-- Opening Marker --

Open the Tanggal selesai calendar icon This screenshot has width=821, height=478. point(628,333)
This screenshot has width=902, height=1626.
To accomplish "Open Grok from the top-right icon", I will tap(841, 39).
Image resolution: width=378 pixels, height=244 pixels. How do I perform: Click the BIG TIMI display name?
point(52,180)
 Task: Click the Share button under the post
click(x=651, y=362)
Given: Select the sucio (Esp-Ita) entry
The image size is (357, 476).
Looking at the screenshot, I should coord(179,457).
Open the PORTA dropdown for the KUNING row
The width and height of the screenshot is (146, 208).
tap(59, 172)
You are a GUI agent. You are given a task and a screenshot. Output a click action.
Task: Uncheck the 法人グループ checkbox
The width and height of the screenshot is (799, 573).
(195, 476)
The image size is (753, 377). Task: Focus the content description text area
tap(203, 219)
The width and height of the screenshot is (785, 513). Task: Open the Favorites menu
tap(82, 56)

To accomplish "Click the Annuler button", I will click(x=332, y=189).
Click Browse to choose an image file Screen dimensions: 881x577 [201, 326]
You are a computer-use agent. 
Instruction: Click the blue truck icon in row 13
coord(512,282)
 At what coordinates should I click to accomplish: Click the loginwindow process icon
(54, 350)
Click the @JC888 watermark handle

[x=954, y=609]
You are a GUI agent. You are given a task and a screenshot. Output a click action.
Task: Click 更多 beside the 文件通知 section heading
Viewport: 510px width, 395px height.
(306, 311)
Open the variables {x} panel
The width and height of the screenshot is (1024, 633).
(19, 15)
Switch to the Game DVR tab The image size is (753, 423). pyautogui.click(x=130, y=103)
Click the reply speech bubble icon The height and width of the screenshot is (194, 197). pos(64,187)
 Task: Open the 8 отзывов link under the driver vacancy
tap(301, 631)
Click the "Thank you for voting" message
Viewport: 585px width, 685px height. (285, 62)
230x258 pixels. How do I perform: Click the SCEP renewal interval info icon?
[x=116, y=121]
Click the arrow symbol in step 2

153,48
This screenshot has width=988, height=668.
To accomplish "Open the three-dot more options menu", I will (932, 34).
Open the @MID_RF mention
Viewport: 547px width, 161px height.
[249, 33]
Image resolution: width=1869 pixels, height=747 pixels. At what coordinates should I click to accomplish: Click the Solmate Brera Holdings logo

-- Closing Marker --

WORK TO BE COMPLETED
From the line containing "Click the arrow symbol in step 2" to the last line of the records above, please write out every line exactly and add nothing.

REPLY TO THE EXERCISE
Click the arrow symbol in step 2

153,48
This screenshot has width=988, height=668.
To accomplish "Open the three-dot more options menu", I will (932, 34).
Open the @MID_RF mention
Viewport: 547px width, 161px height.
[249, 33]
Image resolution: width=1869 pixels, height=747 pixels. At what coordinates should I click to accomplish: Click the Solmate Brera Holdings logo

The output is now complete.